2020.2 Vitis™ Application Acceleration Development Flow Tutorials

See 2020.1 Vitis Application Acceleration Development Flow Tutorials

Host Code Optimization¶

Introduction¶

This tutorial concentrates on performance tuning of the host code associated with an FPGA accelerated application. Host code optimization is only one aspect of performance optimization, which includes the following disciplines:

Host program optimization
Kernel code optimization
Topological optimization
Implementation optimization

Tutorial Overview¶

In this tutorial, you operate on a simple, single, generic C++ kernel implementation. This allows you to eliminate any aspects of the kernel code modifications, topological optimizations, and implementation choices from the analysis of host code implementations.

NOTE: The host code optimization techniques shown in this tutorial are limited to aspects for optimizing the accelerator integration. Additional common techniques, which allow for the usage of multiple CPU cores or memory management on the host code, are not part of this discussion. For more information, refer to Profiling, Optimizing, and Debugging the Application in the Application Acceleration Development flow of the Vitis Unified Software Platform Documentation (UG1416).

The following sections focus on the following specific host code optimization concerns:

Software Pipelining/Event Queue
Kernel and Host Code Synchronization
Buffer Size

Before You Begin¶

This tutorial uses:

BASH Linux shell commands
2020.2 Vitis core development kit release and the xilinx_u200_xdma_201830_2 platform.
If necessary, it can be easily ported to other versions and platforms.

IMPORTANT:

Before running any of the examples, make sure you have the Vitis core development kit as described in Installation in the Application Acceleration Development flow of the Vitis Unified Software Platform Documentation (UG1416).

If you run applications on Xilinx® Alveo™ Data Center accelerator cards, ensure the card and software drivers have been correctly installed by following the instructions on the Alveo Portfolio page.

Accessing the Tutorial Reference Files¶

To access the reference files, type the following into a terminal: git clone https://github.com/Xilinx/Vitis-Tutorials.
Navigate to the Runtime_and_System_Optimization/Design_Tutorials/01-host-code-opt directory, and then access the reference-files directory.

Model¶

In this example, the kernel is created solely for host code optimization. It is designed to be static throughout this tutorial, which allows you to see the effects of your optimizations on the host code.

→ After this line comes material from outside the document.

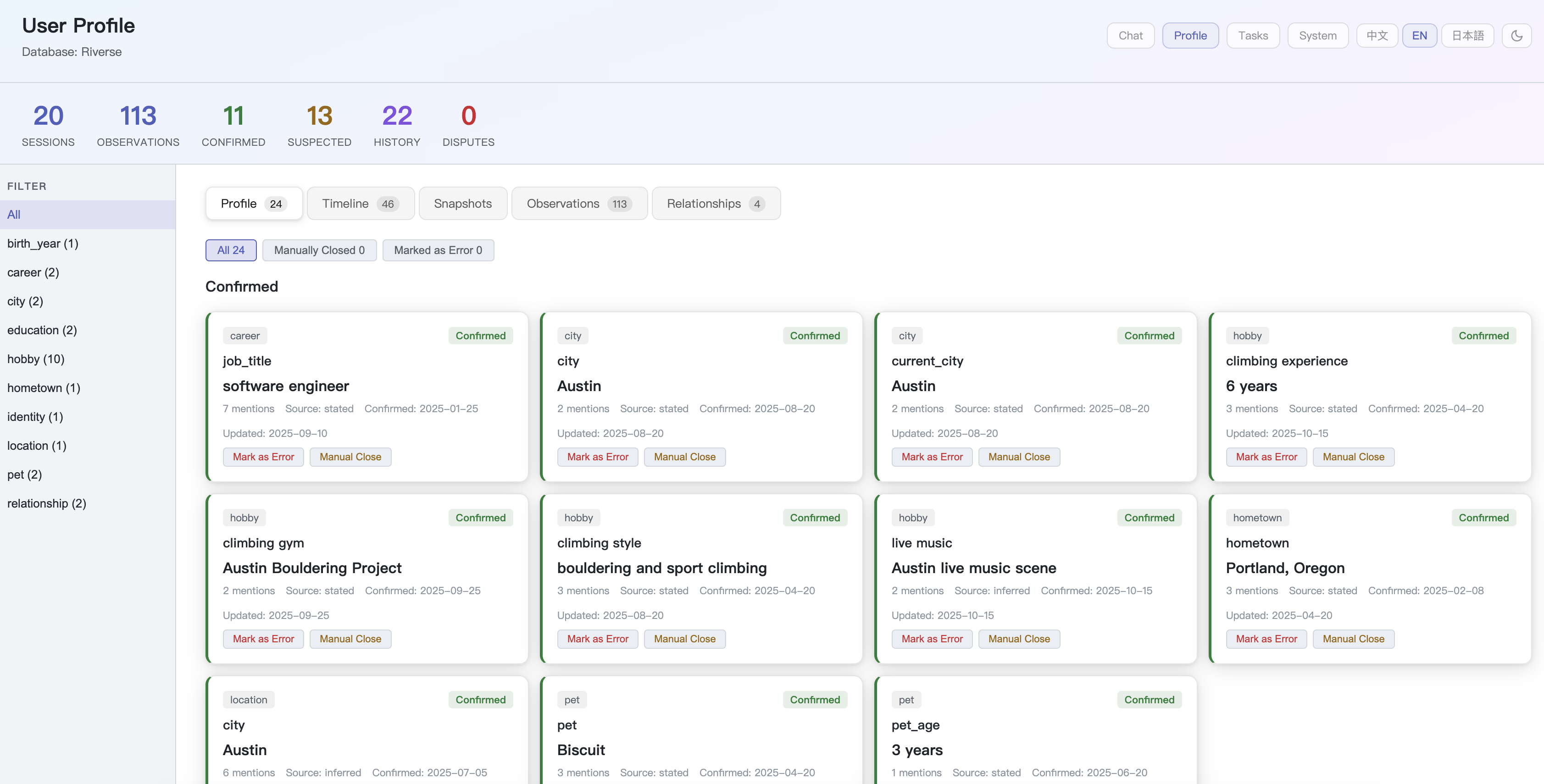Open the Chat page

pos(1130,35)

The C++ kernel has one input and one output port. These ports are 512-bits wide to optimally use the AXI bandwidth. The number of elements consumed by kernel per execution is configurable through the numInputs parameter. Similarly, the processDelay parameter can be used to alter the latency of the kernel. The algorithm increments the input value by the value for ProcessDelay. However, this increment is implemented by a loop executing processDelay times incrementing the input value by one each time. Because this loop is present within the kernel implementation, each iteration will end up requiring a constant amount of cycles, which can be multiplied by the processDelay number.

The kernel is also designed to enable AXI burst transfers. The kernel contains a read and a write process, executed in parallel with the actual kernel algorithm (exec) towards the end of the process. The read and the write process initiates the AXI transactions in a simple loop and writes the received values into internal FIFOs or reads from internal FIFOs and writes to the AXI outputs. The Vitis compiler implements these blocks as concurrent parallel processes, because the DATAFLOW pragma was set on the surrounding pass_dataflow function.

Building the Kernel¶

NOTE: In this tutorial, run all instructions from the reference-files directory.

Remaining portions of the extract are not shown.